Divey Gulati, ShipBob co-founder and Grainger Engineering alumnus.
Key Highlights
- Focus on Customer Relationships: “We spend 40% of time building relationships with customers. Paul Graham with Y Combinator reinforced this concept, ‘Build something that people want.’ It is a very simple concept, but we see so many companies innovating for the sake of innovation and not really building what customers want.”
- Co-founder Dynamics: “Be equal partners from day one and that solves 90% of team dynamic problems particularly financial equity differences. Have clear delegation about ownership of ideas, responsibilities and decision making.”

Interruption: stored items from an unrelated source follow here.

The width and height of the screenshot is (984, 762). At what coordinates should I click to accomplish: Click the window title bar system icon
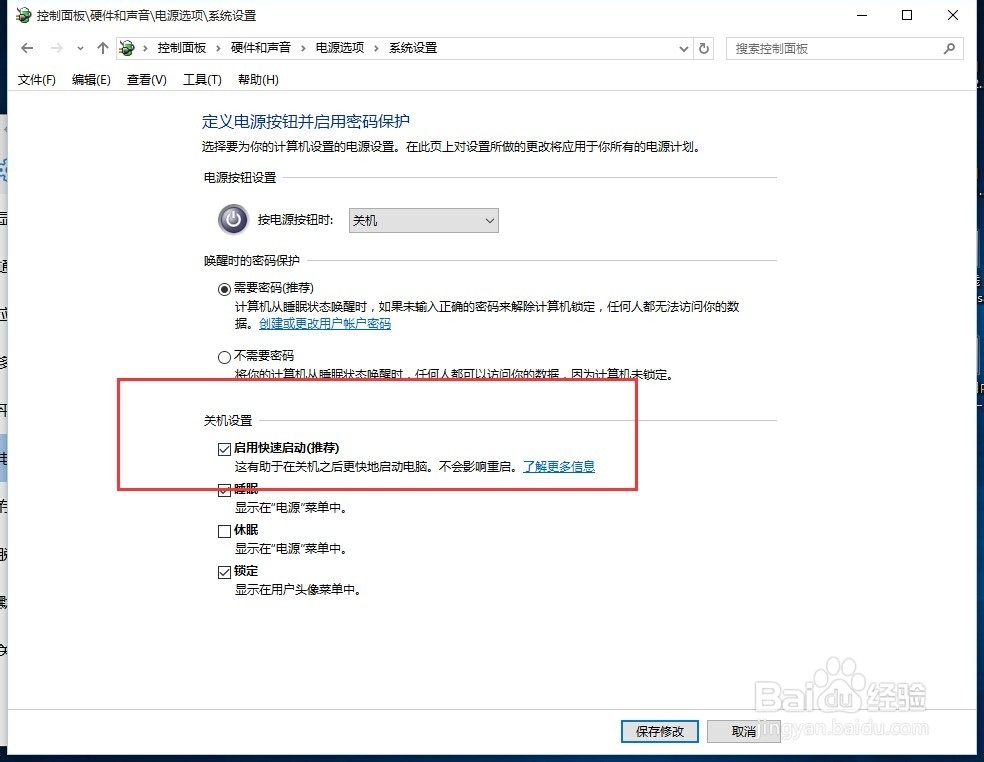[x=21, y=15]
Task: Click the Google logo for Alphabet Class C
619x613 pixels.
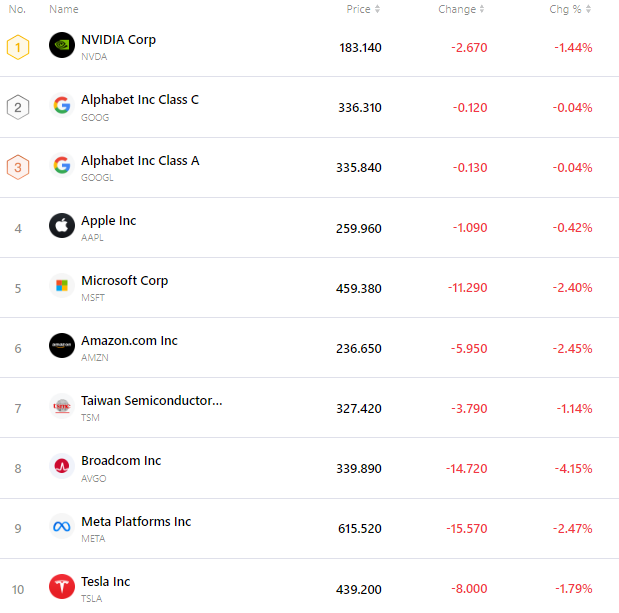Action: (62, 106)
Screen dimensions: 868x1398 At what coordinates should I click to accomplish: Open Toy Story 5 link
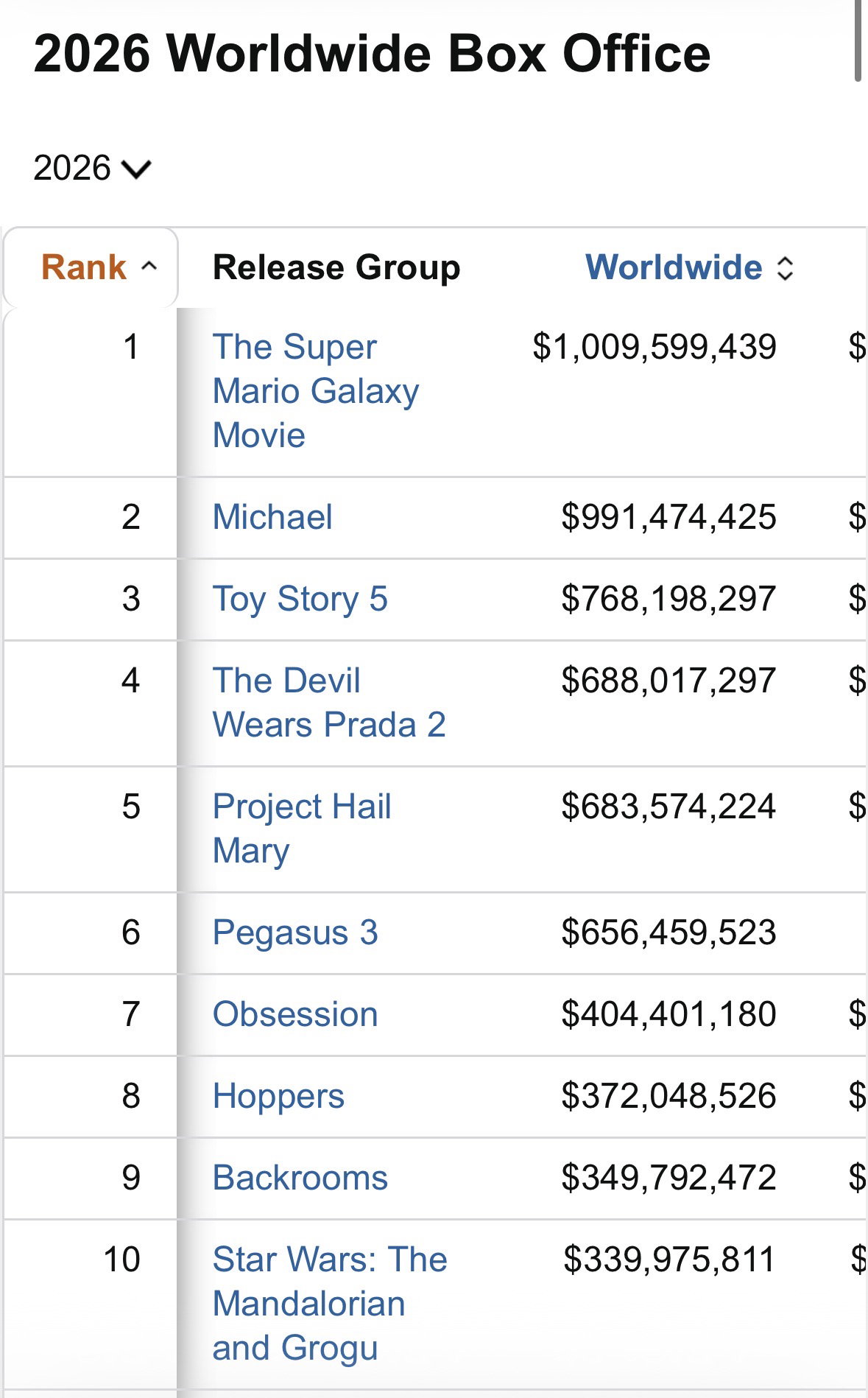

- Investor Strategy: “We raised over $300 million in the past decade, so we have gone through multiple investor funding rounds and met more than 200 investors. We were rejected by 90% of the investors. Investors have a portfolio of several companies, and their attention is split among their portfolio companies. Understand that and don’t rely completely on investors to solve your company problems. You must solve your own business problems.”
- Learning from misconceptions: “Too focused on the demand side and not on the supply side. We had this misconception that it will be hard to get customers. As we continued to grow, demand grew rapidly, and we were caught off guard in 2019 as we didn’t have the scaled supply chain to match the demand.”
(L-R): Grainger Engineering Dean Rashid Bashir with Divey Gulati and John Thode, Richard and Gayle Landuyt Professor of Innovation and Entrepreneurship.